7

I am working on some project where in i need scrap some information from different website.I am using HtmlUnit for this purpose,But problem is i am unable to traverse through the elements on one page.

Example:

  <div id="some_id">

      <div>

        <div>

           <div>

              ......
                       many divs in between
              ......

               <div id="my_target_div"> some information </div>

                ........

                ........

                 </div>

Now how get div with id my_target_div and information inside that div

Kishan_KP
  • 4,488
  • 6
  • 27
  • 46

2 Answers2

5

Use getHtmlElementById.

Check documentation.

An example:

@Test
public void getElements() throws Exception {
    final WebClient webClient = new WebClient();

    final HtmlPage page = webClient.getPage("http://some_url");
    final HtmlDivision div = page.getHtmlElementById("my_target_div");

    webClient.closeAllWindows();
}

Source.

achudars
  • 1,486
  • 15
  • 25
  • Thanks for the answer but, i have already solved it myself.

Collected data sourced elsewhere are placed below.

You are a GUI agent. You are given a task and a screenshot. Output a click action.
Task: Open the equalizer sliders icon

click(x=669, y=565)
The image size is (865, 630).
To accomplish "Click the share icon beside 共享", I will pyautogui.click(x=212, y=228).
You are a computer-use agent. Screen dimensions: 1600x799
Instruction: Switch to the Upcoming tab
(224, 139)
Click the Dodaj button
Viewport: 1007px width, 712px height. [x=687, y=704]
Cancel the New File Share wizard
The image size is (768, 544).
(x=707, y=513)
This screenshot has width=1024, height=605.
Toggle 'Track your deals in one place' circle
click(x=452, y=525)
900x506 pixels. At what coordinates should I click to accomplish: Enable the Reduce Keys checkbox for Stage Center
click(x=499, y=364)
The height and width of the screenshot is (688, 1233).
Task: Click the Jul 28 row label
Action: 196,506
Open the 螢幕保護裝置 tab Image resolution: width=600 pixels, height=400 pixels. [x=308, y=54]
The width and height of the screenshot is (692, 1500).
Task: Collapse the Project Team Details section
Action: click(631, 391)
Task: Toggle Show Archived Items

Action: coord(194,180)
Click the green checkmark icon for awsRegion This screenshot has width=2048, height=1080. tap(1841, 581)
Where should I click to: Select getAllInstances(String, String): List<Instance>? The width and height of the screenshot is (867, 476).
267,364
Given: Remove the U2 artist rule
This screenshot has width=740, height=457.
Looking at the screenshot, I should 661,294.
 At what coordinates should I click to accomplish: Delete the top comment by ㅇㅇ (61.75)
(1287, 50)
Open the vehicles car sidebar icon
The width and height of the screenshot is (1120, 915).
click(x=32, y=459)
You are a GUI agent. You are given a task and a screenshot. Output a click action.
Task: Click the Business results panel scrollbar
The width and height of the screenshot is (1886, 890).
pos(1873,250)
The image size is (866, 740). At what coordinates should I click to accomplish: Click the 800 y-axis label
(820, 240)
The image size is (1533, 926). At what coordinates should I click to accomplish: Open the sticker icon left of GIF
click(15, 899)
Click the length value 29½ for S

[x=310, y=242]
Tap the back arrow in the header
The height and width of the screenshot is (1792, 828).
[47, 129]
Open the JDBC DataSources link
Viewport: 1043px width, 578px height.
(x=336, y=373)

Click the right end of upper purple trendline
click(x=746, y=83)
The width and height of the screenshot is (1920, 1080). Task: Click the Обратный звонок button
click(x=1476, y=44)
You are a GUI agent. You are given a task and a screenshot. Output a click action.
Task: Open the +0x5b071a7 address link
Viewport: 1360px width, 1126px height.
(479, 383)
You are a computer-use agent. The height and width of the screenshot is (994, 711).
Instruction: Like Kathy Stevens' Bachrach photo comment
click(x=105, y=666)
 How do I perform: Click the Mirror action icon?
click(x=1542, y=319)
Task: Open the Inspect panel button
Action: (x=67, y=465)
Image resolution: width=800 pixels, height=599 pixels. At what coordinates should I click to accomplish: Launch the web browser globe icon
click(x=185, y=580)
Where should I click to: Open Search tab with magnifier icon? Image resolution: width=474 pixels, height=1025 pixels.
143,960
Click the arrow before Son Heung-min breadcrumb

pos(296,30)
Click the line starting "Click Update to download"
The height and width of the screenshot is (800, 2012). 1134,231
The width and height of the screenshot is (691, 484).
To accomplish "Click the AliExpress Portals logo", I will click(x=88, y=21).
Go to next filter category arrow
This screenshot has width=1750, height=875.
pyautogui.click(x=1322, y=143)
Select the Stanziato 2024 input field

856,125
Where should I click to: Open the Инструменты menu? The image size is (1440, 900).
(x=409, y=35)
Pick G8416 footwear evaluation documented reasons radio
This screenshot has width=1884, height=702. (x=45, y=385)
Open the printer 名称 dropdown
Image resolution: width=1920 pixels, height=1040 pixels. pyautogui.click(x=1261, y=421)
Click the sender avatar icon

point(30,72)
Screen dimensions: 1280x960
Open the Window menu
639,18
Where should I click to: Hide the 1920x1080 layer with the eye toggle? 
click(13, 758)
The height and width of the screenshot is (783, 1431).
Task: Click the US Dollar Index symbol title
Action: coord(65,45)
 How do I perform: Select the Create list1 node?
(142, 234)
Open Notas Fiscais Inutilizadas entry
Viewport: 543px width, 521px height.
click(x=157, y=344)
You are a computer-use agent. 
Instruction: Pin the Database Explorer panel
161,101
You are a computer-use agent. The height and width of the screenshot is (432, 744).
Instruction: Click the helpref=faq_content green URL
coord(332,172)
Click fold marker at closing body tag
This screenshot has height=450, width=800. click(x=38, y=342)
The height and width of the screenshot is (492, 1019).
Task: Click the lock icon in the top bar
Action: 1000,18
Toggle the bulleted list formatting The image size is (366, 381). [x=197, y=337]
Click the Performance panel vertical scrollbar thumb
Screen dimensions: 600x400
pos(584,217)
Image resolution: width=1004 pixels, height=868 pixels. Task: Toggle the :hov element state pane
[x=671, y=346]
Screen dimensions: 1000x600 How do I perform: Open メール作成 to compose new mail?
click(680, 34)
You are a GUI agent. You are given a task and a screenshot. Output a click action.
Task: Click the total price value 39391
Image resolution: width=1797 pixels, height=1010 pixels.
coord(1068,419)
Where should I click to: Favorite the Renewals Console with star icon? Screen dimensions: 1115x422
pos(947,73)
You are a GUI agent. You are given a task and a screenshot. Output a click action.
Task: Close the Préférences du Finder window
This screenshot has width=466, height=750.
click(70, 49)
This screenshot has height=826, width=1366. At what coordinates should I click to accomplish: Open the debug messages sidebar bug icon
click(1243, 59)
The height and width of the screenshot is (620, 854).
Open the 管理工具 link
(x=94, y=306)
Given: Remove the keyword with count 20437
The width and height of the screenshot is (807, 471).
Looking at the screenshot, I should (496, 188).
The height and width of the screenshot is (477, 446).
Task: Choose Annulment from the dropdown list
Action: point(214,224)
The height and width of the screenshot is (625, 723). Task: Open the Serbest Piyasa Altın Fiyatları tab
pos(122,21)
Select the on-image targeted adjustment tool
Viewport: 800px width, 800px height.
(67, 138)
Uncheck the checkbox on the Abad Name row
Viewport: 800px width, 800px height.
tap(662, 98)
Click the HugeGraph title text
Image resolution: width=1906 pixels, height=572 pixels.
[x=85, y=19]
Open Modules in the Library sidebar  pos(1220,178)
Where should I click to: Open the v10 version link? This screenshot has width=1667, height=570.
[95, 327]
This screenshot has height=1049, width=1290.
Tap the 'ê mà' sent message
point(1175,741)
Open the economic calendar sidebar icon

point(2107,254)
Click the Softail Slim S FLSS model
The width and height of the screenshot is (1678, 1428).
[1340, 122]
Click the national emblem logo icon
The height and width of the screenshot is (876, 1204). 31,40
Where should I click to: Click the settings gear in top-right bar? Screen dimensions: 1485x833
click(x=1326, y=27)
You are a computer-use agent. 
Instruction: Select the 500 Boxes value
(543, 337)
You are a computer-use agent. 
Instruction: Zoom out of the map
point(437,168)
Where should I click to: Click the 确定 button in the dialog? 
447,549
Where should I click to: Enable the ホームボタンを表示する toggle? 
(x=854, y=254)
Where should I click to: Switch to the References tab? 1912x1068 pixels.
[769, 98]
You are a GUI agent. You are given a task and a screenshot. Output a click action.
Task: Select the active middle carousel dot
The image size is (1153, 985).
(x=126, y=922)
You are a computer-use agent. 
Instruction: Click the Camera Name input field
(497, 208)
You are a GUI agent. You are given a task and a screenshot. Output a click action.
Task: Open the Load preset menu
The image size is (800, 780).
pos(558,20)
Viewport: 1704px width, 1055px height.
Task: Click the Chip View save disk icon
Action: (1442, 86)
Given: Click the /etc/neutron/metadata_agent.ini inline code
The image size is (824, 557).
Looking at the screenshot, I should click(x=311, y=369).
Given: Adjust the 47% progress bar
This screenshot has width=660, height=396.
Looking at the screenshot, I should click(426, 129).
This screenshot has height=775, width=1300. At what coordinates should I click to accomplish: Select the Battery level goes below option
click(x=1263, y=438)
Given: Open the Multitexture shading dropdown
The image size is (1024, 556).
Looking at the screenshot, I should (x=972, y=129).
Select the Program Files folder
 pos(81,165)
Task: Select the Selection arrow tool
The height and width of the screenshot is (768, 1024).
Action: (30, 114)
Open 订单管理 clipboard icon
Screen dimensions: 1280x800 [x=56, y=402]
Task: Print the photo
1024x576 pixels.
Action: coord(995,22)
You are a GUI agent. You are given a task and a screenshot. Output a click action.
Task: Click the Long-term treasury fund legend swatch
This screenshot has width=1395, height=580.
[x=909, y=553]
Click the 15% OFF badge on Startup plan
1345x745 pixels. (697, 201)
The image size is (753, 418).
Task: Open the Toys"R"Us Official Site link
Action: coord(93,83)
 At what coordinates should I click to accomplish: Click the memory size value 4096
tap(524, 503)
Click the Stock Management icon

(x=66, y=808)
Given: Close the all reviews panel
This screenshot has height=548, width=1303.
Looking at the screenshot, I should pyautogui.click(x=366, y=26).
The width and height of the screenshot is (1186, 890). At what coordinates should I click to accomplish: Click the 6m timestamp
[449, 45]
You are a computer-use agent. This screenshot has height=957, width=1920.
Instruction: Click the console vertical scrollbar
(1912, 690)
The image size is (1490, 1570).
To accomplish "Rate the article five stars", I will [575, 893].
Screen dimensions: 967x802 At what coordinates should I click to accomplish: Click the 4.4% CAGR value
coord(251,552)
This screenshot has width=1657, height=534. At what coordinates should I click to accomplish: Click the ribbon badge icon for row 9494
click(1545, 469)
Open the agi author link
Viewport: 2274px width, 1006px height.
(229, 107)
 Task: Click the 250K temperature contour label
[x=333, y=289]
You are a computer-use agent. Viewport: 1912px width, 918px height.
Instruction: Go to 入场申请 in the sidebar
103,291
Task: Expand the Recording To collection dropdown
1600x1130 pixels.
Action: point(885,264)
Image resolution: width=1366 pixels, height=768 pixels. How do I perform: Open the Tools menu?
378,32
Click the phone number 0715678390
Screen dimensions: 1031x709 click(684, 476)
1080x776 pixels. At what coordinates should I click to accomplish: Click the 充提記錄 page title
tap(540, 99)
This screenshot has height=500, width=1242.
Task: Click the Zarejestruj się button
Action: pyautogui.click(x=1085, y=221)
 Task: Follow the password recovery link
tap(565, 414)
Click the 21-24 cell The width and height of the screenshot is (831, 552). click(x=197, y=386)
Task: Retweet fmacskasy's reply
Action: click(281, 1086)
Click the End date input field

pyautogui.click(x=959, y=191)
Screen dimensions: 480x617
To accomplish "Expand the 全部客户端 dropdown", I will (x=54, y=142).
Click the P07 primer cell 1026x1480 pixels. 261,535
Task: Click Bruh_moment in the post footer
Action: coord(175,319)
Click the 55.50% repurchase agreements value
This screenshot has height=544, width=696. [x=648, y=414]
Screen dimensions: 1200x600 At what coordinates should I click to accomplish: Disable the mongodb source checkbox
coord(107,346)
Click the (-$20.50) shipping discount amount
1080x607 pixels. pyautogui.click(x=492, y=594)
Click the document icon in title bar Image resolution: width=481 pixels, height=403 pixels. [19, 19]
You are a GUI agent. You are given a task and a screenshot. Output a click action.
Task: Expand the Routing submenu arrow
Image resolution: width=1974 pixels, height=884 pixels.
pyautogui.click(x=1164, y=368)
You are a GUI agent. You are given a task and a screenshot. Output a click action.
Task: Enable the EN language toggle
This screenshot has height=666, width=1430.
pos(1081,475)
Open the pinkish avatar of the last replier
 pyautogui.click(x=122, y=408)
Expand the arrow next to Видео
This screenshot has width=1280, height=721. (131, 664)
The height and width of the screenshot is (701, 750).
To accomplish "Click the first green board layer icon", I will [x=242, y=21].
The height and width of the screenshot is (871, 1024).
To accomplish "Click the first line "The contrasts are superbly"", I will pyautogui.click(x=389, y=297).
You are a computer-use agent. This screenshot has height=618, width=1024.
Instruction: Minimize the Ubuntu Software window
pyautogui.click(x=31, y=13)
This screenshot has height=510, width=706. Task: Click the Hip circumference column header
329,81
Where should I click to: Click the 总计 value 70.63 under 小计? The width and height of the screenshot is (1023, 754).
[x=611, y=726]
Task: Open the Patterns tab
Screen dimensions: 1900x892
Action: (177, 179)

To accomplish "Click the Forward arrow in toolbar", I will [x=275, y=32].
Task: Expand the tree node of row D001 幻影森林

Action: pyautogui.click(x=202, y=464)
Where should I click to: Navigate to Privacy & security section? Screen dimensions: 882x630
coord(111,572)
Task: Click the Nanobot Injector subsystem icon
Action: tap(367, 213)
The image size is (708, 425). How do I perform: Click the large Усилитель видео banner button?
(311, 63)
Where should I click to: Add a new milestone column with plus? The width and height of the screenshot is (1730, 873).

Anyway i am up voting you for spending your quality time in answering this question, which may help others who have similar problem. – Kishan_KP Aug 07 '13 at 12:36
2
WebClient webClient = new WebClient();
        HtmlPage page;
  HtmlElement div= (HtmlElement) page2.getFirstByXPath("//div[@id='my_target_div']");

This will solve your problem.

Hemin
  • 712
  • 1
  • 14
  • 29